Reproduisez toute la liste ci-dessous telle quelle, ligne par ligne, sans rien modifier.
===== Liste à traiter =====
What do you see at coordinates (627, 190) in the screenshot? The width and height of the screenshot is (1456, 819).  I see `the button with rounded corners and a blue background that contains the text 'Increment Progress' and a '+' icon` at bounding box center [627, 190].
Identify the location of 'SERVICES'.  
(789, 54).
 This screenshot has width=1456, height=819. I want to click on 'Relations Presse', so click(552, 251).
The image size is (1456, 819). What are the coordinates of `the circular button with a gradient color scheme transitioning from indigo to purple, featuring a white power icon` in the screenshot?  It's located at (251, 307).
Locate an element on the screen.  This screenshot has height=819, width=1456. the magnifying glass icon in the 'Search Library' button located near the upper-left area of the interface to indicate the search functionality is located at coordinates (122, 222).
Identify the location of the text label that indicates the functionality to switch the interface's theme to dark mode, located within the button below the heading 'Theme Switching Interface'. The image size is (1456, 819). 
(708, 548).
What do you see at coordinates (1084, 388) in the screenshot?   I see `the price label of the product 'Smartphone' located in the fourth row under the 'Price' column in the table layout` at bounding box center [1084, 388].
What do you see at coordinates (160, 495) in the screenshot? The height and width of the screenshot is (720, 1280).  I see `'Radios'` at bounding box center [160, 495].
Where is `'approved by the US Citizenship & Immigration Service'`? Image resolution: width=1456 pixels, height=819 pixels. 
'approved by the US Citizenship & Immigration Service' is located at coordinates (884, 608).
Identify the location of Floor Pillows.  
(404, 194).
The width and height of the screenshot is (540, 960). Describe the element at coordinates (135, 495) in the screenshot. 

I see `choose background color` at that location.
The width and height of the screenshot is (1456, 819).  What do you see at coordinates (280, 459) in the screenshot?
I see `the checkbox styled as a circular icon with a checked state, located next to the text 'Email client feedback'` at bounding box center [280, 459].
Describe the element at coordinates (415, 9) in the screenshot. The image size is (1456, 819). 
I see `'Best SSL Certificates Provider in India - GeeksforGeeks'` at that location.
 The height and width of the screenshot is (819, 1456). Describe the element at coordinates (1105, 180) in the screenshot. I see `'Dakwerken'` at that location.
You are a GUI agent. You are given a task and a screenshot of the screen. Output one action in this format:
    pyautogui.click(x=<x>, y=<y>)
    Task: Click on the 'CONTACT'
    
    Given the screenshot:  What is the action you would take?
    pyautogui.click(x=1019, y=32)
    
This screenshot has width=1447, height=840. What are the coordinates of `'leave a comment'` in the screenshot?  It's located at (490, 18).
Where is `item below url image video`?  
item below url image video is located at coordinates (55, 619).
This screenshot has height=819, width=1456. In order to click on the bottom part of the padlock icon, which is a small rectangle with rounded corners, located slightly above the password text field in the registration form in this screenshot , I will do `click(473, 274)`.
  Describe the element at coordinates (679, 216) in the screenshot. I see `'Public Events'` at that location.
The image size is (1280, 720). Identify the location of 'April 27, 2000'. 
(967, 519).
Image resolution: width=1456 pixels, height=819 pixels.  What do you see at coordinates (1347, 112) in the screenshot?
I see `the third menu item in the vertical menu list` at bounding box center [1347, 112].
=====
> Résultat ci-dessous:
What do you see at coordinates (627, 190) in the screenshot? The width and height of the screenshot is (1456, 819).  I see `the button with rounded corners and a blue background that contains the text 'Increment Progress' and a '+' icon` at bounding box center [627, 190].
Identify the location of 'SERVICES'.  
(789, 54).
 This screenshot has width=1456, height=819. I want to click on 'Relations Presse', so click(552, 251).
The image size is (1456, 819). What are the coordinates of `the circular button with a gradient color scheme transitioning from indigo to purple, featuring a white power icon` in the screenshot?  It's located at (251, 307).
Locate an element on the screen.  This screenshot has height=819, width=1456. the magnifying glass icon in the 'Search Library' button located near the upper-left area of the interface to indicate the search functionality is located at coordinates (122, 222).
Identify the location of the text label that indicates the functionality to switch the interface's theme to dark mode, located within the button below the heading 'Theme Switching Interface'. The image size is (1456, 819). 
(708, 548).
What do you see at coordinates (1084, 388) in the screenshot?   I see `the price label of the product 'Smartphone' located in the fourth row under the 'Price' column in the table layout` at bounding box center [1084, 388].
What do you see at coordinates (160, 495) in the screenshot? The height and width of the screenshot is (720, 1280).  I see `'Radios'` at bounding box center [160, 495].
Where is `'approved by the US Citizenship & Immigration Service'`? Image resolution: width=1456 pixels, height=819 pixels. 
'approved by the US Citizenship & Immigration Service' is located at coordinates (884, 608).
Identify the location of Floor Pillows.  
(404, 194).
The width and height of the screenshot is (540, 960). Describe the element at coordinates (135, 495) in the screenshot. 

I see `choose background color` at that location.
The width and height of the screenshot is (1456, 819).  What do you see at coordinates (280, 459) in the screenshot?
I see `the checkbox styled as a circular icon with a checked state, located next to the text 'Email client feedback'` at bounding box center [280, 459].
Describe the element at coordinates (415, 9) in the screenshot. The image size is (1456, 819). 
I see `'Best SSL Certificates Provider in India - GeeksforGeeks'` at that location.
 The height and width of the screenshot is (819, 1456). Describe the element at coordinates (1105, 180) in the screenshot. I see `'Dakwerken'` at that location.
You are a GUI agent. You are given a task and a screenshot of the screen. Output one action in this format:
    pyautogui.click(x=<x>, y=<y>)
    Task: Click on the 'CONTACT'
    
    Given the screenshot:  What is the action you would take?
    pyautogui.click(x=1019, y=32)
    
This screenshot has width=1447, height=840. What are the coordinates of `'leave a comment'` in the screenshot?  It's located at (490, 18).
Where is `item below url image video`?  
item below url image video is located at coordinates (55, 619).
This screenshot has height=819, width=1456. In order to click on the bottom part of the padlock icon, which is a small rectangle with rounded corners, located slightly above the password text field in the registration form in this screenshot , I will do `click(473, 274)`.
  Describe the element at coordinates (679, 216) in the screenshot. I see `'Public Events'` at that location.
The image size is (1280, 720). Identify the location of 'April 27, 2000'. 
(967, 519).
Image resolution: width=1456 pixels, height=819 pixels.  What do you see at coordinates (1347, 112) in the screenshot?
I see `the third menu item in the vertical menu list` at bounding box center [1347, 112].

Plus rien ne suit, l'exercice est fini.